(Stored items)
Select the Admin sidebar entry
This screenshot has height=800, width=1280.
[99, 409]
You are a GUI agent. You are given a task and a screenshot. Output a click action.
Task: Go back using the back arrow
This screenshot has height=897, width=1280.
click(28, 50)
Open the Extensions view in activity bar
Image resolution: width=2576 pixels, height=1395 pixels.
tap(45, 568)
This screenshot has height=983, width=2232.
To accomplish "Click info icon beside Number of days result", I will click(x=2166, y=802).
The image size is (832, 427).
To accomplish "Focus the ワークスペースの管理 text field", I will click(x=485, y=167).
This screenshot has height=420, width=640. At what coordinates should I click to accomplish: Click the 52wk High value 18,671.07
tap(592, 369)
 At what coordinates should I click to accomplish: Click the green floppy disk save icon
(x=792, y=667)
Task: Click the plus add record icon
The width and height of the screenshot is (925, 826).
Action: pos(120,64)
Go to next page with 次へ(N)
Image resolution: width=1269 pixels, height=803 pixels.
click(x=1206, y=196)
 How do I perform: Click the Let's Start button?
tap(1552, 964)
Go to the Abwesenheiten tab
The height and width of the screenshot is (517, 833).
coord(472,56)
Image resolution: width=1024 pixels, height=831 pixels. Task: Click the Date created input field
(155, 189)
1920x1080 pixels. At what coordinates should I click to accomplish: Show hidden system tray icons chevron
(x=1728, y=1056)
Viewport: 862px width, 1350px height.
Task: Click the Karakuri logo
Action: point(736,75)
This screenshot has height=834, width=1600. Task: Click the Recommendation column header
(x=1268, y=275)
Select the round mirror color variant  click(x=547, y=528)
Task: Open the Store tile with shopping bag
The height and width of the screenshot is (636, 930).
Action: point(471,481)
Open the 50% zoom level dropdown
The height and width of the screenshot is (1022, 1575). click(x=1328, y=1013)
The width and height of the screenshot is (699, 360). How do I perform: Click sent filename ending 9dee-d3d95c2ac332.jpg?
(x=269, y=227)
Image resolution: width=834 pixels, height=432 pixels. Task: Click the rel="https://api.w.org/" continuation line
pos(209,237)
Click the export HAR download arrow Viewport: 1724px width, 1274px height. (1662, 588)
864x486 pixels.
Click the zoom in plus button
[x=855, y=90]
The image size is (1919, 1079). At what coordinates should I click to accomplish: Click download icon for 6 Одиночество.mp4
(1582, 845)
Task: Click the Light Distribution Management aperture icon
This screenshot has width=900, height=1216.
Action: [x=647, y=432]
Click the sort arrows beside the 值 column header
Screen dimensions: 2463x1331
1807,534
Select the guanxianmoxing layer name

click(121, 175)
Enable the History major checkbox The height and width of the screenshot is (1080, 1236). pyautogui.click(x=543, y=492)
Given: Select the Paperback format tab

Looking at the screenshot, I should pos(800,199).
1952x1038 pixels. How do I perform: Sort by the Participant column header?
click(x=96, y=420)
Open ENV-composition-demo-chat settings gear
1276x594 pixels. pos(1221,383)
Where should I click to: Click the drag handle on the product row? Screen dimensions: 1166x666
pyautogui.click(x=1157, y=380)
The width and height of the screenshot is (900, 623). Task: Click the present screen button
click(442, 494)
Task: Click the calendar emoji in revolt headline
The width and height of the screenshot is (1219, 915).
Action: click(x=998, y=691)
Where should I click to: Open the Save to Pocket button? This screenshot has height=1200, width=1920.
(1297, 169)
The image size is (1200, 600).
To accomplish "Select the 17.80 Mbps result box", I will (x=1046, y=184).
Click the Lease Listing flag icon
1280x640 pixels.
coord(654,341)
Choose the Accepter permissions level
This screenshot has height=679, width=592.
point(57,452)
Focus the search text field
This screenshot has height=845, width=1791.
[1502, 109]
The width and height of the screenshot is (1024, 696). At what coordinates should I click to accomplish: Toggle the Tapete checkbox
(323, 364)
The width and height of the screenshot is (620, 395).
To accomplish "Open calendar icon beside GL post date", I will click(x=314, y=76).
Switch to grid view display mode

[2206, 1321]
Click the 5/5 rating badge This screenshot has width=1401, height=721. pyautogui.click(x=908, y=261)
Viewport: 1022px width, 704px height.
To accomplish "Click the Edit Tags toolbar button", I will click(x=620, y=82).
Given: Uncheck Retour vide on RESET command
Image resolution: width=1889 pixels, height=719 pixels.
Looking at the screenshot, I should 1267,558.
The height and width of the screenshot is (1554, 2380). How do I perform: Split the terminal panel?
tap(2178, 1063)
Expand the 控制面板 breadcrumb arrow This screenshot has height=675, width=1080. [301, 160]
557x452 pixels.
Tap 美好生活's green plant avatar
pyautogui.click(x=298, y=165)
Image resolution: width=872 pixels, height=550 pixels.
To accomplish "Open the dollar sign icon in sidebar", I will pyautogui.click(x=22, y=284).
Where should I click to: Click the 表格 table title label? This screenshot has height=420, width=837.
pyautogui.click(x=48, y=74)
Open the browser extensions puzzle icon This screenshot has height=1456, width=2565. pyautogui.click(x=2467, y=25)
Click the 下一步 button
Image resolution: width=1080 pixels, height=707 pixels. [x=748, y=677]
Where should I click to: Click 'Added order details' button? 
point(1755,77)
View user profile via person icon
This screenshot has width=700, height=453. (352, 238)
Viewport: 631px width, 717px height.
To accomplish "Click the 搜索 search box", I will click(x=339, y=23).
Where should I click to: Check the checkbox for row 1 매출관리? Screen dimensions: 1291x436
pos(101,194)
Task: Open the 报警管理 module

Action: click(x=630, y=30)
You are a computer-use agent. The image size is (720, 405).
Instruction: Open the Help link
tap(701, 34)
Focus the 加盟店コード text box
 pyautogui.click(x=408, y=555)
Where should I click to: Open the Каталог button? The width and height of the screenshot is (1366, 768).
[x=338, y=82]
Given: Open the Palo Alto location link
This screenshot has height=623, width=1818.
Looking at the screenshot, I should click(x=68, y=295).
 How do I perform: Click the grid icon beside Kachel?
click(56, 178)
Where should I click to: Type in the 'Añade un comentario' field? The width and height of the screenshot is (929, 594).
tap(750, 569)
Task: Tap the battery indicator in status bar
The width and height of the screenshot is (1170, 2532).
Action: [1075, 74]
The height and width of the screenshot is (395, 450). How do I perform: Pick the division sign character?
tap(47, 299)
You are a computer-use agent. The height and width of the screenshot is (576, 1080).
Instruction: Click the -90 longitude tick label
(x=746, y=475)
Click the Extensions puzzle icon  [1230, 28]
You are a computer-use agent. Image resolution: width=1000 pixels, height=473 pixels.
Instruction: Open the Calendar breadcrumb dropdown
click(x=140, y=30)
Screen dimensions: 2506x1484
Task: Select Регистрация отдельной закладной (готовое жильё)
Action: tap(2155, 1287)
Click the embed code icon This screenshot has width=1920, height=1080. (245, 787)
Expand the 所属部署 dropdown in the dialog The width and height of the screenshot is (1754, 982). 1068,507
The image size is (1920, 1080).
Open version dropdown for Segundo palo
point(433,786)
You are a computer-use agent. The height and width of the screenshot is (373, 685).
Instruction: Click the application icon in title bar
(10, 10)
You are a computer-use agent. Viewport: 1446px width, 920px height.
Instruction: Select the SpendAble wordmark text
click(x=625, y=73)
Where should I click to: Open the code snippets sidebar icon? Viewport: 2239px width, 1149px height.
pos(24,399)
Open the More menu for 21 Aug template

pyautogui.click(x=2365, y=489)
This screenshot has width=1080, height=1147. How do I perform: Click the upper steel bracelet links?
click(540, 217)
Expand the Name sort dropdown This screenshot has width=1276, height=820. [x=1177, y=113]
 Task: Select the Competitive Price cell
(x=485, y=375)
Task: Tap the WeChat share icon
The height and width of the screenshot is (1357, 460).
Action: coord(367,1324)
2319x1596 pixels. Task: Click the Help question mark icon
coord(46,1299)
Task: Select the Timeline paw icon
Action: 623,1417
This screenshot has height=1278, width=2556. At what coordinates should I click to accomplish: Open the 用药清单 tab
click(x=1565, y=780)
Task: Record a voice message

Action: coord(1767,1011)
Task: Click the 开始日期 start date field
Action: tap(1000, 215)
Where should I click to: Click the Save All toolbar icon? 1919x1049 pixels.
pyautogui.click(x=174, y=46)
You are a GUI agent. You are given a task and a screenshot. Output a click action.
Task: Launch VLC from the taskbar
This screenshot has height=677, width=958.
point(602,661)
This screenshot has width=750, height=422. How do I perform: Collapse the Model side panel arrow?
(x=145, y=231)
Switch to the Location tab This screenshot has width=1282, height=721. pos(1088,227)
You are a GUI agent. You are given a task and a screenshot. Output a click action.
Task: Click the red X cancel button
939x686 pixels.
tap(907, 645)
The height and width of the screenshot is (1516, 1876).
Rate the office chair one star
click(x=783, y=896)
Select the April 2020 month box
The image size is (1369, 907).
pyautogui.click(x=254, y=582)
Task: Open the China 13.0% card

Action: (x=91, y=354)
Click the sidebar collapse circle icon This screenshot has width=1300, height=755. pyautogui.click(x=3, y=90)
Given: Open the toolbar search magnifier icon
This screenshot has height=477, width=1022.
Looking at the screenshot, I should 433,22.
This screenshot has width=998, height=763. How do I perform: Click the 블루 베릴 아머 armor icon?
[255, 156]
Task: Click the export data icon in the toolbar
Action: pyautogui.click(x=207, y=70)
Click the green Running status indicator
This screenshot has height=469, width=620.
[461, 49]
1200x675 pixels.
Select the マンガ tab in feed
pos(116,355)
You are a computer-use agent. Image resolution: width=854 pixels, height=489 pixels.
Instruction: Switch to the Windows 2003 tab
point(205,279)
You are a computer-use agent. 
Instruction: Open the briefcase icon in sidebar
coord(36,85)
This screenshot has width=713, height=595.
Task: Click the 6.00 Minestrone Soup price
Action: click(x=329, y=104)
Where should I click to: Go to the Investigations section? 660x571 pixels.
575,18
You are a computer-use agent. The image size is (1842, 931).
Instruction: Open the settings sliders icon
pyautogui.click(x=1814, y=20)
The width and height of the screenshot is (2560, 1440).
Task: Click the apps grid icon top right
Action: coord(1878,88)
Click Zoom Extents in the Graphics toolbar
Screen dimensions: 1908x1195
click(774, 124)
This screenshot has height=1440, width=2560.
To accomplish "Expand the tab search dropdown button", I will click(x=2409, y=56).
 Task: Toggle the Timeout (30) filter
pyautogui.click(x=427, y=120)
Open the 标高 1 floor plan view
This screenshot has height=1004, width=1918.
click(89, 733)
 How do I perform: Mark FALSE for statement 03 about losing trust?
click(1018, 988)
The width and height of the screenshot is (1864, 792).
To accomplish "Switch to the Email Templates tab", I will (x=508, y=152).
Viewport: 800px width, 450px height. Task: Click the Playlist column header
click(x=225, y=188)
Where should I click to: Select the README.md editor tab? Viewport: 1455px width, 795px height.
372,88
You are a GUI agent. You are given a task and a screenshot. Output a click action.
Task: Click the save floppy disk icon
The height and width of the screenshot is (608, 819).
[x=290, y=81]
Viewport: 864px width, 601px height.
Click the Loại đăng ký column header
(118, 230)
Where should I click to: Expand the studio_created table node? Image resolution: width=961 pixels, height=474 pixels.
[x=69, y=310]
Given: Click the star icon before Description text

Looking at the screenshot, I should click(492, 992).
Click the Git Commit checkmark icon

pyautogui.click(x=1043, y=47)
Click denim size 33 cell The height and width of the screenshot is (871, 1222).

▸ **What to work on**
Extract every line of the records above that contains the word "disk".

▸ **Completed task**
 At what coordinates should I click to accomplish: Click the green floppy disk save icon
Task: Click the save floppy disk icon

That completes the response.